The World Food Program reported on Israel’s “easing” of the siege from June 2011 (Gaza eased or un-eased):

On 8 December 2010, the GoI announced that it would allow the export of agricultural products, furniture, and textile products through the crossings to assist the Gaza economy….The planned expansion of commercial crossings did not take effect; rather Karni was closed in March 2011 and only one crossing is open for import and export of goods. [kerem abu salem]

The average monthly trucks entering the Gaza Strip between n July 2010 and March 2011 represented only 41 percent of the average truckloads entering before the blockade for the same duration (July 2005 to March 2006). The new access regime has brought mainly additional consumption goods, with potential increase in availability of better quality and a wider range of products for consumers. However, most of this stock increase came in the form of new types of soft drinks, hygiene products, chocolate and chips.

A lack of substantial quantities of raw materials and construction items for the private sector, and the heavy restrictions still imposed on exports, failed to translate into a significant creation of long term jobs with adequate wages, which would help reduce poverty levels.

Although economic growth in Gaza was estimated at 15 percent in 2010, the high number fails to expose the fact that it came from a very low base and was mainly donor-driven.

Some improvement in the agriculture sector was noted following the June 2010 decision; however, it is mainly linked with seasonal employment patterns.

Meanwhile, restricted areas along the Israeli border take up 35 percent of agricultural land and fishermen cannot access areas beyond 3 nautical miles from the shore . Such restrictions deteriorate livelihoods dependent on fishing and agriculture and prevent sustainable growth in the agriculture sector as well. Although economic growth in Gaza was estimated at 15 percent in 2010, the high number fails to expose the fact that it came from a very low base and was mainly donor-driven.
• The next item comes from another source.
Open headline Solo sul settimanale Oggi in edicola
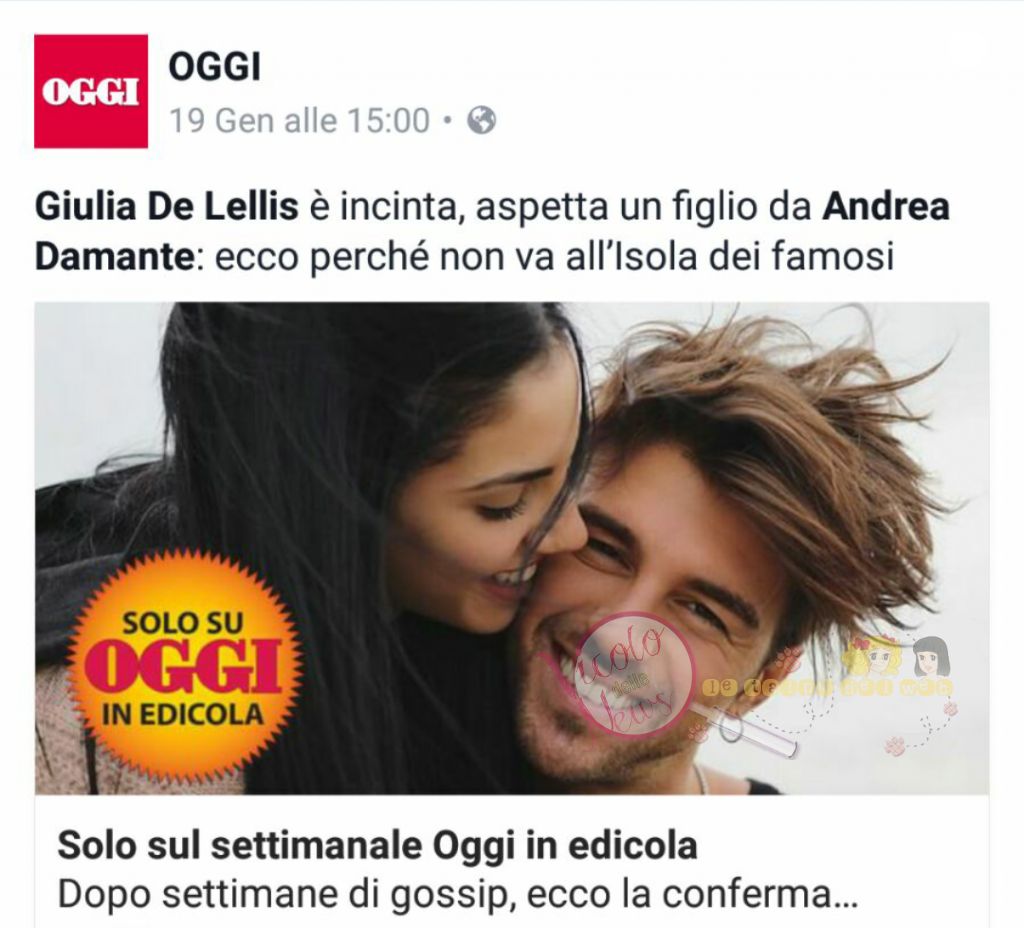The width and height of the screenshot is (1024, 928). click(x=377, y=846)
With the private sector still moribund, growth at this rate is unsustainable, according to the World Bank .

Despite growth and increase in consumption goods, more than half of Gaza households remain food insecure compared to pre-June 2010. Due to a lack of well-paid jobs, business and investment opportunities, food insecure families still have difficulties accessing quality goods with their low levels of income.
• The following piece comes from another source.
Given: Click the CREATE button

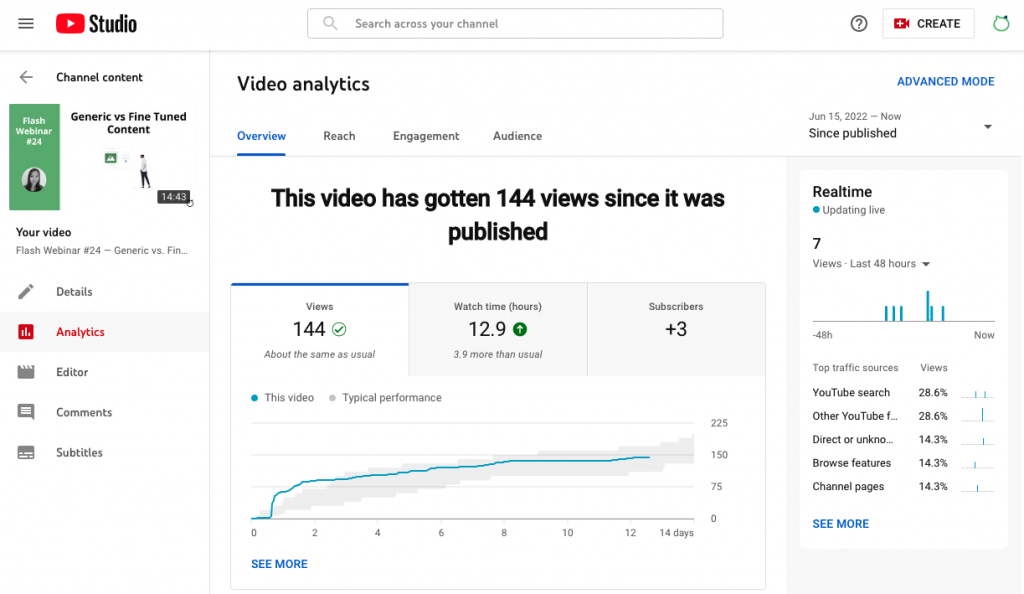Looking at the screenshot, I should click(x=928, y=23).
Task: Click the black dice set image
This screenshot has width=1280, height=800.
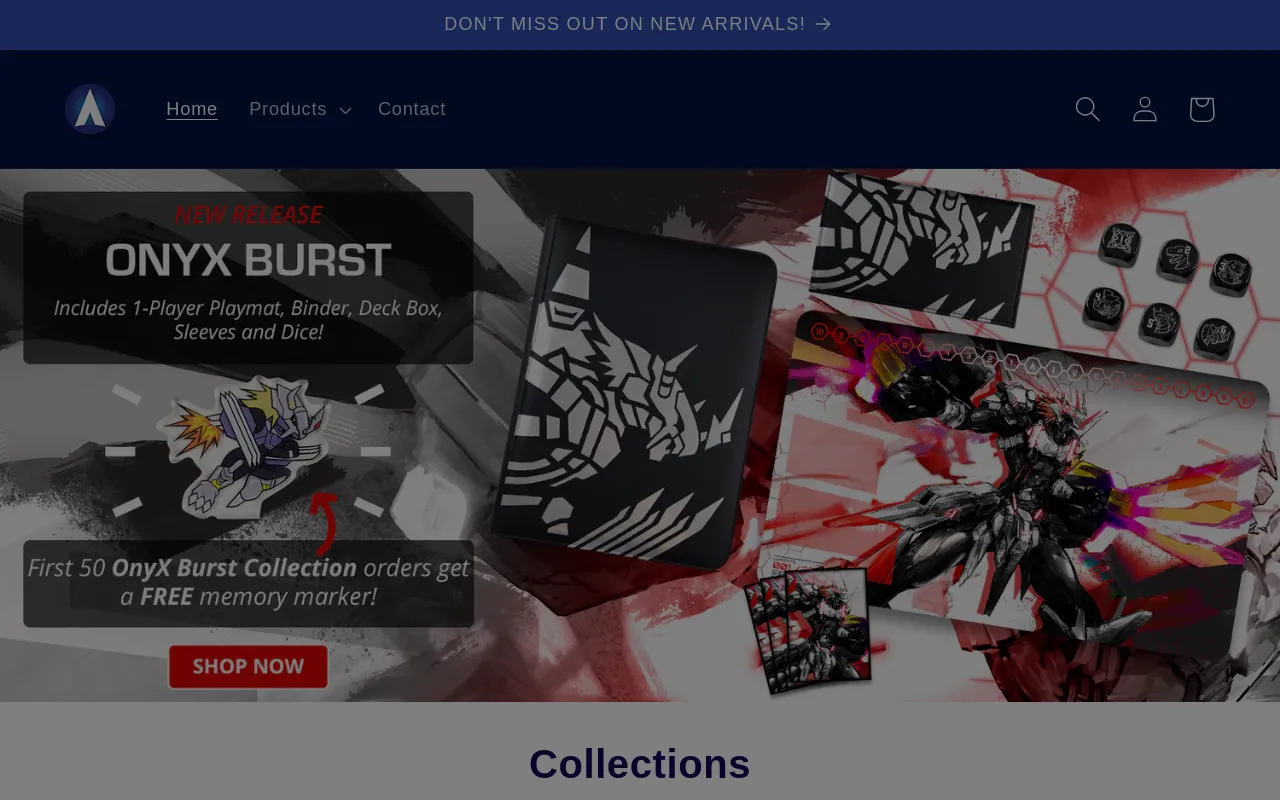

Soaring prices of basic commodities such as wheat flour, vegetable oil, and fuel exacerbate poor economic access to food for Gaza households.

Therefore, the effect of the new access regime has not materialized into a more productive economy and the slight improvements in some sectors in 2010 have not trickled down to the household level: three-quarters of households continue to rely on humanitarian assistance in Gaza.

Sixty-six percent of households in the Gaza Strip are food insecure or vulnerable to food insecurity compared to 65 percent before June 2010. Furthermore, the types of food consumed by households worsened post-June 2010 for part of the population. Impoverished households reported an increase in consumption of products made mostly of oils/fats (45 percent increase) and sugar (195 percent increase), leading to poorer diet and nutrition.

Due to a hike in the international market price of wheat flour and increased transport costs for traders, prices of staple food witnessed a particular increase: wheat flour price increased by 50 percent between June 2010 and March 2011 , and vegetable oil increased by 40 percent over the same period. However, over the same period, average nominal daily wages increased slightly . In terms of real average wages, there has been a decrease by nearly 9 percent comparing 2009 to 2010, while compared to 2007 it decreased by more than a fourth.

In June 2011, Christopher Gunness, UNRWA’s spokesman, said “the number of people coming to us, the abject poor living on just over 1 dollar a day, has tripled to 300,000 since the blockade was imposed…”

Add to these facts on the medical crisis and hobbling economy the power cuts, the stupendous heat, and the continuous awareness of being locked in with no chance of a breather outside.